Every entry should be reproduced word for word.
──────────────────────────────
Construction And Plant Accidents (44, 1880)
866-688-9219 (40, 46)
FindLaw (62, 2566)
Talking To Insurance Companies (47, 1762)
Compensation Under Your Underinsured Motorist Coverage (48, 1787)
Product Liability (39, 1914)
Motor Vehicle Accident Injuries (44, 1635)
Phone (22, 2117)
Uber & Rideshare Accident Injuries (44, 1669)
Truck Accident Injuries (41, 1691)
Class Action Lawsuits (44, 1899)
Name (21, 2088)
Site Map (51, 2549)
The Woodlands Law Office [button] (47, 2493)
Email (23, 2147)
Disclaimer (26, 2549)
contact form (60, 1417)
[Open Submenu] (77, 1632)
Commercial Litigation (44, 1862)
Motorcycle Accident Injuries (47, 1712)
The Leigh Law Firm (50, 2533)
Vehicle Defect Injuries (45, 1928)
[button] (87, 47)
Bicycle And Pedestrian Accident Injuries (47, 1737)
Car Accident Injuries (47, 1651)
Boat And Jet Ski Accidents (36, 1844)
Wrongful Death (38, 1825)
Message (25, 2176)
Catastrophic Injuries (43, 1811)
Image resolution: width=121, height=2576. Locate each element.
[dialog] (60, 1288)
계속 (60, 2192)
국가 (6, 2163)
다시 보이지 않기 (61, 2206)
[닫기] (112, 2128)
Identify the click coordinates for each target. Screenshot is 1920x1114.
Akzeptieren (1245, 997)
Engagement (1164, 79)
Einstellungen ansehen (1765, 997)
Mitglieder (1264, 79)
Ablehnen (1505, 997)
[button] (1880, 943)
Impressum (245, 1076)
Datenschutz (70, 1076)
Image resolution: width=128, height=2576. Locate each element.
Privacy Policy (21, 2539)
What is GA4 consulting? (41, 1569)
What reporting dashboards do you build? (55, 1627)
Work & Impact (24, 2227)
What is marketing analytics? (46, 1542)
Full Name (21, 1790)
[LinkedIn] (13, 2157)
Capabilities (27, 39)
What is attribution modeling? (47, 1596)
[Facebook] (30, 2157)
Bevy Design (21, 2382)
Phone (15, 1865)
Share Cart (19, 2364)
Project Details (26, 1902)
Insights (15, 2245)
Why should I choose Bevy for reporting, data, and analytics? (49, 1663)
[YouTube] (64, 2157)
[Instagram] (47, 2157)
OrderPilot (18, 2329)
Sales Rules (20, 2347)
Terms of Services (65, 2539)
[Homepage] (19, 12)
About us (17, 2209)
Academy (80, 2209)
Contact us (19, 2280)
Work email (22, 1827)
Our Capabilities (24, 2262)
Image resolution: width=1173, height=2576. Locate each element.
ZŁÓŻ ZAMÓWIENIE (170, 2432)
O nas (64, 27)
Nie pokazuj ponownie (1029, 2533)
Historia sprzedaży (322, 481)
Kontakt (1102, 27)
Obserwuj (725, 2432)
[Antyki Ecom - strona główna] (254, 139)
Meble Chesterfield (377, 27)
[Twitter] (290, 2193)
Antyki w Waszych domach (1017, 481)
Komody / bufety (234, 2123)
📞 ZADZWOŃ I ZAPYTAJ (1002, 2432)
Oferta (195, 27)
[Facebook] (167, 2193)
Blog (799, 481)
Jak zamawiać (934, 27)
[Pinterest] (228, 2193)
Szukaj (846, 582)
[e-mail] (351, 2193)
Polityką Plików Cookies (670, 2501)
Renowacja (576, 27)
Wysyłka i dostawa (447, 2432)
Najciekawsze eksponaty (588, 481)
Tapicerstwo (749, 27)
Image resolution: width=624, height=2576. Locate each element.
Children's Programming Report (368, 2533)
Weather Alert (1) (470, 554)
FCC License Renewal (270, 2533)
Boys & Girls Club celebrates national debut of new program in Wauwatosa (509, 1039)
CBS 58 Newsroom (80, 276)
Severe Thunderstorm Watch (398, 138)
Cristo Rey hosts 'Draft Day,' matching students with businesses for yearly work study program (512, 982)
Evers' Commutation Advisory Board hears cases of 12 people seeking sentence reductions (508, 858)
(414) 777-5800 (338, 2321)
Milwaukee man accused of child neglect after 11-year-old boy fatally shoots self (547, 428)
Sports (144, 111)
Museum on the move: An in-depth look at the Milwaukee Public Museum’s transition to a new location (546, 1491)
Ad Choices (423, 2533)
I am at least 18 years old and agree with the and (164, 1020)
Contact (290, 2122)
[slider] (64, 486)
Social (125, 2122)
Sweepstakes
──────────────────────────────
*Solved problem*
Construction And Plant Accidents (44, 1880)
866-688-9219 (40, 46)
FindLaw (62, 2566)
Talking To Insurance Companies (47, 1762)
Compensation Under Your Underinsured Motorist Coverage (48, 1787)
Product Liability (39, 1914)
Motor Vehicle Accident Injuries (44, 1635)
Phone (22, 2117)
Uber & Rideshare Accident Injuries (44, 1669)
Truck Accident Injuries (41, 1691)
Class Action Lawsuits (44, 1899)
Name (21, 2088)
Site Map (51, 2549)
The Woodlands Law Office [button] (47, 2493)
Email (23, 2147)
Disclaimer (26, 2549)
contact form (60, 1417)
[Open Submenu] (77, 1632)
Commercial Litigation (44, 1862)
Motorcycle Accident Injuries (47, 1712)
The Leigh Law Firm (50, 2533)
Vehicle Defect Injuries (45, 1928)
[button] (87, 47)
Bicycle And Pedestrian Accident Injuries (47, 1737)
Car Accident Injuries (47, 1651)
Boat And Jet Ski Accidents (36, 1844)
Wrongful Death (38, 1825)
Message (25, 2176)
Catastrophic Injuries (43, 1811)
Image resolution: width=121, height=2576. Locate each element.
[dialog] (60, 1288)
계속 (60, 2192)
국가 (6, 2163)
다시 보이지 않기 (61, 2206)
[닫기] (112, 2128)
Identify the click coordinates for each target. Screenshot is 1920x1114.
Akzeptieren (1245, 997)
Engagement (1164, 79)
Einstellungen ansehen (1765, 997)
Mitglieder (1264, 79)
Ablehnen (1505, 997)
[button] (1880, 943)
Impressum (245, 1076)
Datenschutz (70, 1076)
Image resolution: width=128, height=2576. Locate each element.
Privacy Policy (21, 2539)
What is GA4 consulting? (41, 1569)
What reporting dashboards do you build? (55, 1627)
Work & Impact (24, 2227)
What is marketing analytics? (46, 1542)
Full Name (21, 1790)
[LinkedIn] (13, 2157)
Capabilities (27, 39)
What is attribution modeling? (47, 1596)
[Facebook] (30, 2157)
Bevy Design (21, 2382)
Phone (15, 1865)
Share Cart (19, 2364)
Project Details (26, 1902)
Insights (15, 2245)
Why should I choose Bevy for reporting, data, and analytics? (49, 1663)
[YouTube] (64, 2157)
[Instagram] (47, 2157)
OrderPilot (18, 2329)
Sales Rules (20, 2347)
Terms of Services (65, 2539)
[Homepage] (19, 12)
About us (17, 2209)
Academy (80, 2209)
Contact us (19, 2280)
Work email (22, 1827)
Our Capabilities (24, 2262)
Image resolution: width=1173, height=2576. Locate each element.
ZŁÓŻ ZAMÓWIENIE (170, 2432)
O nas (64, 27)
Nie pokazuj ponownie (1029, 2533)
Historia sprzedaży (322, 481)
Kontakt (1102, 27)
Obserwuj (725, 2432)
[Antyki Ecom - strona główna] (254, 139)
Meble Chesterfield (377, 27)
[Twitter] (290, 2193)
Antyki w Waszych domach (1017, 481)
Komody / bufety (234, 2123)
📞 ZADZWOŃ I ZAPYTAJ (1002, 2432)
Oferta (195, 27)
[Facebook] (167, 2193)
Blog (799, 481)
Jak zamawiać (934, 27)
[Pinterest] (228, 2193)
Szukaj (846, 582)
[e-mail] (351, 2193)
Polityką Plików Cookies (670, 2501)
Renowacja (576, 27)
Wysyłka i dostawa (447, 2432)
Najciekawsze eksponaty (588, 481)
Tapicerstwo (749, 27)
Image resolution: width=624, height=2576. Locate each element.
Children's Programming Report (368, 2533)
Weather Alert (1) (470, 554)
FCC License Renewal (270, 2533)
Boys & Girls Club celebrates national debut of new program in Wauwatosa (509, 1039)
CBS 58 Newsroom (80, 276)
Severe Thunderstorm Watch (398, 138)
Cristo Rey hosts 'Draft Day,' matching students with businesses for yearly work study program (512, 982)
Evers' Commutation Advisory Board hears cases of 12 people seeking sentence reductions (508, 858)
(414) 777-5800 (338, 2321)
Milwaukee man accused of child neglect after 11-year-old boy fatally shoots self (547, 428)
Sports (144, 111)
Museum on the move: An in-depth look at the Milwaukee Public Museum’s transition to a new location (546, 1491)
Ad Choices (423, 2533)
I am at least 18 years old and agree with the and (164, 1020)
Contact (290, 2122)
[slider] (64, 486)
Social (125, 2122)
Sweepstakes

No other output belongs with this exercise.